++++ Texte retenu

Pas un seul été ne se passe sans qu'enfants, ados ou jeunes parents ne le ravivent : le bracelet brésilien est un incontournable de nos vacances. Facile à faire, source inépuisable de variations - de couleurs et de motifs - l'objet est aussi ludique qu'esthétique. Passe-partout, il s'adapte à tous et fait la joie des esprits les plus nostalgiques. Peut-être en avez-vous même porté cet été ? Car, tout comme il survit aux vagues et aux douches, le bracelet brésilien perdure malgré le flux des années. Mais pourquoi ? C'est simple.
Il est là, fidèle au poste, solidement attaché à notre poignet. Et pour cause, car, par définition, il "fait lien". Le lien est ce qui le plaque sur notre bras contre vents et marées (jusqu'à la rupture), mais aussi sa raison d'être. Youna, vingt-cinq ans, se rappelle à ce titre de ses premiers bracelets. Un ami lui en avait ramené du Brésil, pour elle et son amoureux. En leur disant qu'il se dénouerait seulement à "l'instant T". Mieux qu'une carte postale, le bracelet brésilien est l'assurance de laisser sa trace auprès de ceux et celles qui comptent pour nous. Cute !
Et Théo ne nous contredira pas. Le jeune homme de dix-neuf ans n'a jamais oublié ces quelques fils malicieusement lacés qu'il portait au poignet lorsque sa grande soeur s'est envolée un an, dans le cadre d'un parcours Erasmus. Elle aussi en portait un au bras. N'ayant pas l'habitude d'être séparés aussi longtemps, frère et soeur ont échangé ces bracelets "afin de penser à l'un et l'autre tout le temps". C'est en partie cela qui rend le bracelet brésilien si indémodable : les affects et relations humaines ont toujours besoin de ces petits fétiches symboliques, plus abstraits et - en apparence seulement - moins intimes qu'une poignée de Polaroids trop perso.

++++++++
++++ Extrait de données

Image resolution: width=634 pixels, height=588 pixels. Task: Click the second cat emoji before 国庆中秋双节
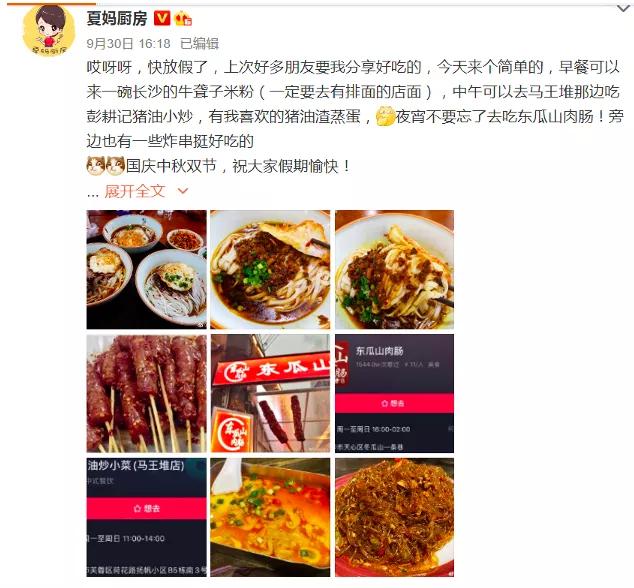pyautogui.click(x=115, y=165)
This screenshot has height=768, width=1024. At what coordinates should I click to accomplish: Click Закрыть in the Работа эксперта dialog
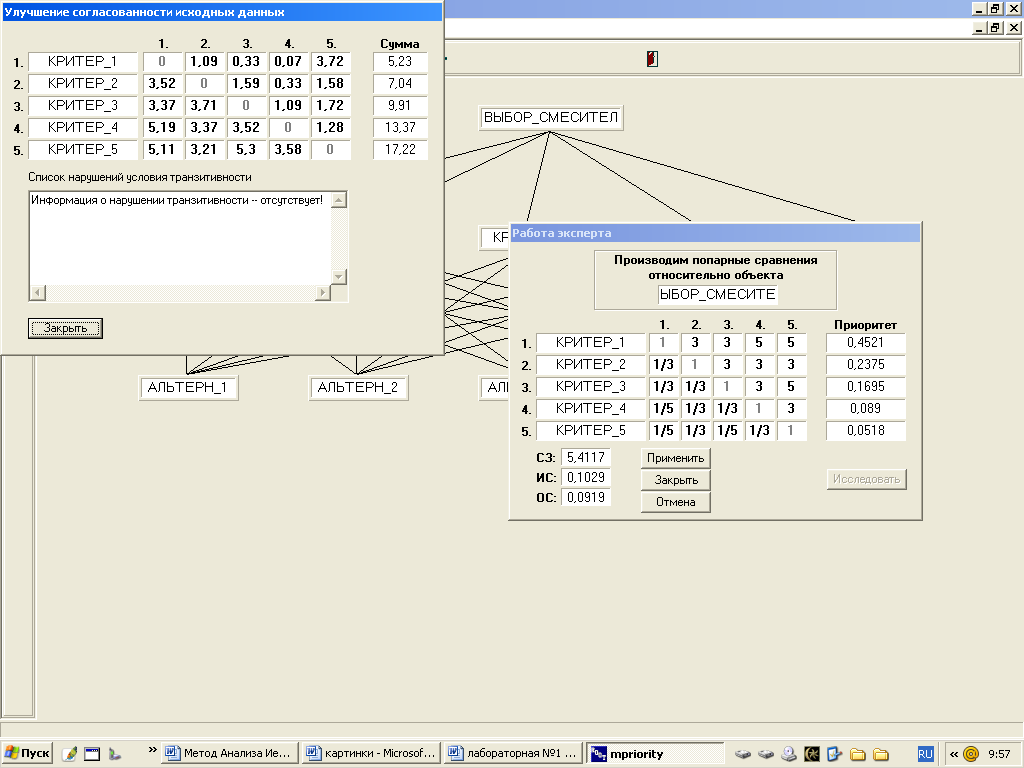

++++++++

Objectif A: D'après le texte sur le bracelet brésilien, qu'avait dit l'ami de Youna en lui offrant les bracelets rapportés du Brésil ?
Objectif B: Poursuivez le texte sur le bracelet brésilien à partir de sa dernière phrase.

Résultat de l'exercice A: Il avait dit que le bracelet se dénouerait seulement à « l'instant T ».

Résultat de l'exercice B:
Cet été, Mélodie se rend compte de l'impact sentimental de ce totem multicolore. Elle passe son temps à vendre bracelets brésiliens et bracelets d'été à Arcachon, petit job oblige. Ils s'arrachent comme des petits pains ! Peut-être car, analyse cette photographe de vingt-six ans, "tu peux faire un bracelet brésilien à tout âge puisqu'il permet de faire partie d'un groupe, d'une famille, et ce en affichant la même couleur ou le même motif, ou au contraire en s'en distinguant". Puis l'accessoire n'est pas trop cher. Mieux encore, certains n'hésitent pas à se le fabriquer.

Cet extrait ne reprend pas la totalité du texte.